The POS is already embedded with the merchant and has the requisite data but POS companies are too dumb and greedy to figure out how to execute what’s needed – this is especially true of the payments companies who own most of the US hospitality POS systems today. The 3PDs don’t have the necessary POS data yet, but they do have merchant relationships at massive scale and a very, very strong product culture. All they need is a POS integration at their existing customers – the same kind that back office providers have had for over two decades – and they’ll get the POS data they need to build the rest of the solution stack.
Perhaps the most fascinating question is how the merchant deals with the opposing sales pitches, so to speak. On one side you have a POS company who hasn’t done shit for your business in years and can barely fix your current problems. On the other you have a third party that has perversed your economics but does build really good products. Oh the dilemma…
What happens then?
We think 2020 will be the make-or-break year in the battle for the stack. It’s really hard to bet against product companies like Uber and DoorDash when POS assets are owned by payments bros that appear so myopically focused on attaching – and ratcheting – payments that they can’t be bothered to invest in R&D and build any products worth a damn. Especially when all that’s preventing the 3PDs from stack domination is a relatively trivial POS integration (they’ve already solved the hardest part of the equation – distribution).
If you’re asking for our opinion we’d say the following POS companies are at highest risk:
- NCR. NCR still lacks a viable, modern replacement for Aloha POS and they’ve been publicly prioritizing financial engineering over product enhancements. That and they still have one of it not the highest integration tolls in the industry (who said walled gardens are dead?). Also, their merchants’ POS data is available on local servers so the 3PDs don’t have to negotiate for API access.
- The POS assets owned by Global Payments (Digital Dining, Dinerware, HRPOS/MobileBytes, and PC America).

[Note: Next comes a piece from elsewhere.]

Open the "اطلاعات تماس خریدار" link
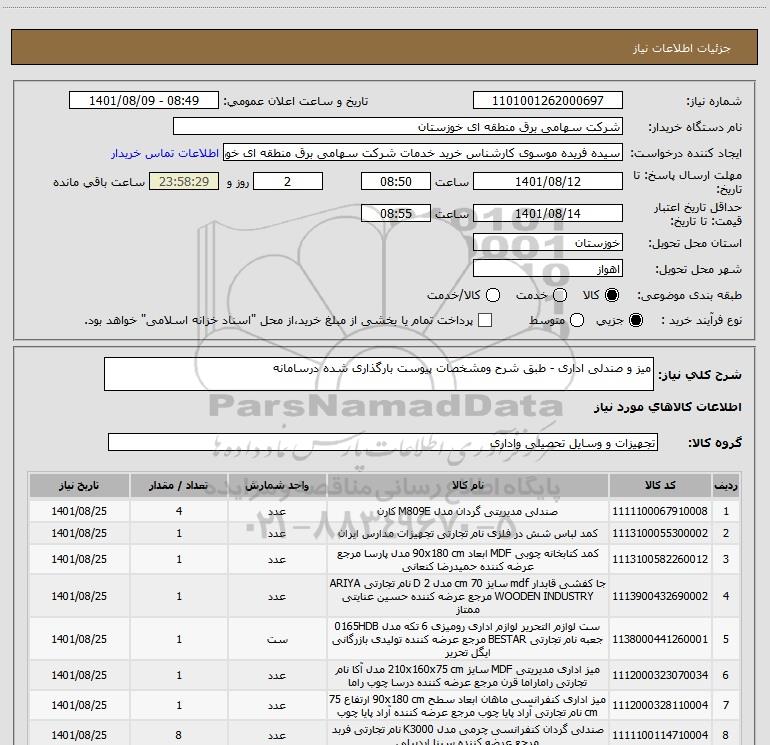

Global is not investing nearly enough in R&D, lacks a true product culture (Christopher Sebes – the head of their POS division – leaving the company is a huge red flag), and looks more focused on payments than making even mediocre strategic moves. Their data also persists on local servers.
- Toast, whose business model is burning so much cash ($100M in 2019 according to insiders) that the entry of a stack competitor could prove lethal. Although it will be really interesting to watch how the 3PDs handle mass API access with POS companies that want to charge for every possible solution; we’d expect litigation.
- Patchwork of smaller legacy POS companies who are dead but just don’t know it yet.
(Note: if you notice Micros missing from this list that’s because they’re actually investing in moving things the right way.)
Disruption often comes from the fringes and incumbents never see it coming; whalers thought they were competing against peers with faster ships and sharper spears but they ended up competing with a bunch of Pennsylvanians drilling holes in the earth.
POS companies have come to prioritize payments processing, not product and certainly not value. The unforeseen (and existential) disruption from the 3PDs could finally put the payments bros to death, and that alone would be good for merchants.